Pediatric Rheumatologist with Lupus Models Hope & Resilience for Her Patients

Patients and their families at Children’s National Hospital in Washington, D.C., may not fully appreciate what a compassionate provider they have in pediatric resident Adaobi Ugochukwu, MD—that is, until she reveals that she, too, has lupus and has battled it for most of her life. It was the very fact of having lupus, and her encounters with providers that initially inspired her to pursue a career in medicine.

Dr. Adaobi Ugochukwu

“I just wanted to be able to use my own personal experience to help other peoplem,” says Dr. Ugochukwu. She experienced many of the obstacles that pediatric rheumatology patients and their families encounter, including six years from onset of symptoms to diagnosis, long drives to access care, a shortage of pediatric rheumatologists and painful bullying in school. These struggles may be all too familiar for families whose children develop rheumatologic disease. Dr. Ugochukwu has made it her calling to change those trajectories for her young patients.

In addition to her post as a pediatric resident, she has become a support group facilitator and an ambassador for the Lupus Foundation of America. She has a quest to bring improved care to others. To promote awareness of the complicated struggles these patients and families must navigate among her colleagues, she often takes the opportunity to speak at various venues. For example, at ACR Convergence 2024, Dr. Ugochukwu was a participant in a session titled Cultural Humility for the Pediatric Rheumatologist. And during a recent in-depth interview with TR, she recounted some of the major milestones of her own childhood journey with lupus.

Puzzling Symptoms

Born in Jamaica of Nigerian descent, Dr. Ugochukwu grew up in Tallahassee, Fla., and is one of three children in her family. What began as “really bad fatigue” in elementary school worsened when she was 9 or so. The degree of fatigue was confusing to her. She noticed that her siblings were able to complete their chores more quickly. She wasn’t able to keep up with her classmates at recess, and began spending that period in the library. She says she recalls looking at tall buildings and wondering, “Is everyone as tired as me? Because there’s no way that they could build skyscrapers and these tall buildings if everyone was as tired as me.”

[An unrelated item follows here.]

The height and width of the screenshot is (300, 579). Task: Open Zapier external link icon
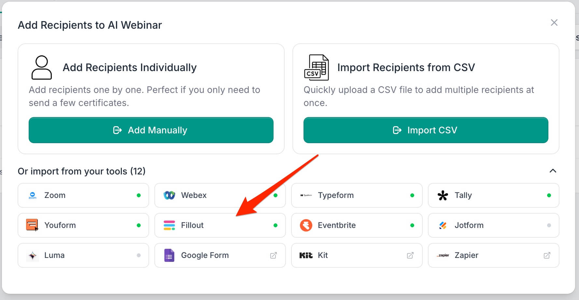point(547,255)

At the age of 11, she began having symptoms related to arthritis, pericarditis and anemia. Pain in her ankles and feet impaired her ability to move from class to class. She was no longer able to play the saxophone in the school band. Neither she nor her parents understood that her symptoms were connected to each other. Her episodes of shortness of breath and sharp chest pains led to emergency department visits, where she would get treatment but never an explanation for her condition.